I am reading A Tale of Two Cities with less enthusiasm. I don't know why exactly. It has all the elements, including those startling turns of phrase ("the abolition of eagles"), the pointed observations. Maybe the characters or some of the dialogue. Maybe it's Dickens fatigue. I will be on the lookout however for some biography or edition of this work that tells me how Dickens came to write it, since it is so different in setting and time from his other novels.
Not So Natural
I just finished The Kid From Tomkinsville, the baseball novel for young readers by John R. Tunis, referred to in my "The Boy of Summers" piece. I'd read (and recently re-read) the sequel, The Kid Comes Back, and made myself curious about this first book centered on Roy Tucker.
It's even more of a baseball book than the sequel, and had small pleasures for me, such as references to Brooklyn Dodgers players staying at the Schenley Hotel across from Forbes Field when they play the Pittsburgh Pirates, and where I saw my first major league games. There indeed was a Schenley Hotel there, and visiting baseball players stayed there, including Babe Ruth on the night before he hit the last two home runs of his career, at Forbes Field. The Schenley Hotel building is still there, and for years has been used as the student union for the University of Pittsburgh. Forbes Field itself is gone, and the Pitt Library sits where it once did.
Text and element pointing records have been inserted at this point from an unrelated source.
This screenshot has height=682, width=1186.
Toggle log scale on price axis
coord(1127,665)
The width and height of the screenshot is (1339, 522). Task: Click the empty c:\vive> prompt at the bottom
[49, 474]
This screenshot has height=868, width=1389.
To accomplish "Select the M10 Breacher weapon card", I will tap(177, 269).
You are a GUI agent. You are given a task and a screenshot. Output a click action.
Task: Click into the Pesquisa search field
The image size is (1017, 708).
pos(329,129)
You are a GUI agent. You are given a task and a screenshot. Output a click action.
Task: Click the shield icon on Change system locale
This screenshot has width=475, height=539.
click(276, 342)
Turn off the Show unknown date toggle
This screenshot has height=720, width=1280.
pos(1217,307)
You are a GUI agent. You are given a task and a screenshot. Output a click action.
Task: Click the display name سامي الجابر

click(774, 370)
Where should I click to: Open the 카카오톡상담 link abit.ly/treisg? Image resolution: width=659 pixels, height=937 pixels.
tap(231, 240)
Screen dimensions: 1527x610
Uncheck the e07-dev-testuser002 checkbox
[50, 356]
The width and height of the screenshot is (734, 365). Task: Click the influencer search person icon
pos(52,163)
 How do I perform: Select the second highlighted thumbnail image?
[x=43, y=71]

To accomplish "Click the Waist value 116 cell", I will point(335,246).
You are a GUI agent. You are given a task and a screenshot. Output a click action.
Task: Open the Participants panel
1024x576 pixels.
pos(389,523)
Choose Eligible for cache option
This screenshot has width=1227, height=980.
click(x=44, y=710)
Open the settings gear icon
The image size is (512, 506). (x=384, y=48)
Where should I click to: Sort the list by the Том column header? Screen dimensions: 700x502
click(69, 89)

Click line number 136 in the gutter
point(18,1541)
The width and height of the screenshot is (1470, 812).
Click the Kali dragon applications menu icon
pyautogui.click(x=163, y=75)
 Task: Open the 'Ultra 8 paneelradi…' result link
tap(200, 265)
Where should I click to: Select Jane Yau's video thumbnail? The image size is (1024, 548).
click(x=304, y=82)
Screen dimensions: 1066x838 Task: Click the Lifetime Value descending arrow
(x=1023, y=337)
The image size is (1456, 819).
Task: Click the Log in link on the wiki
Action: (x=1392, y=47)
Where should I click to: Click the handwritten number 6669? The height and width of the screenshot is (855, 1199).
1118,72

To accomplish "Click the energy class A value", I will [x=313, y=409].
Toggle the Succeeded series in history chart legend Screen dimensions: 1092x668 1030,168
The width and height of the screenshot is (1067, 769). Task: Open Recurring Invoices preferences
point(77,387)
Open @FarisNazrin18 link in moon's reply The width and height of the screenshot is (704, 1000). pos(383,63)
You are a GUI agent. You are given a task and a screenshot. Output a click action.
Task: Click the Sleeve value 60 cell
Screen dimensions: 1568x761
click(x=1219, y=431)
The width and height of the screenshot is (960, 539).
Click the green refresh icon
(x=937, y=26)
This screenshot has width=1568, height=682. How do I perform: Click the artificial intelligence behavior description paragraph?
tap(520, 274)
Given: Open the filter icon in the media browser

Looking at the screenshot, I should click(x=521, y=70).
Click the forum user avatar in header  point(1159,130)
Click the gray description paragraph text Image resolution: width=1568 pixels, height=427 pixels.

But what struck me most was how closely the plot of Bernard Malamud's famous novel The Natural follows The Kid From Tomkinsville. Malamud's novel (and the even more famous Robert Redford movie from it) is renowned for treating baseball as a mythic stage. The wikipedia entry for example stresses its use of the Fisher King myth and the Arthurian legends. Those are clearly present, as are elements from baseball history: the shooting of a Philadelphia Phillies player by a deranged woman targeting baseball stars, as well as such lore as Babe Ruth at personal appearances in the hinterlands challenging local pitchers to strike him out.
But The Natural (published in 1952) is about a young baseball player named Roy from the hick heartland who breaks in as a phenomenal pitcher, is shot, returns as a great hitter, makes the decisive play in a game for the pennant, surrounded by (at least in the movie) thunder and lightning. The Kid From Tomkinsville (1940) is about a young baseball player named Roy from the hick heartland who breaks in as a phenomenal pitcher, is injured (in a non-mythic but realistic baseball way, as the consequence of players jostling in the shower after a game) and returns as a great hitter, to make the decisive play in a game (not a strikeout as in Malamud's book nor a home run as in the movie but a leaping fence-crashing catch) for the pennant. With thunder and lightning.
Seems like somebody should owe the Tunis estate some cash.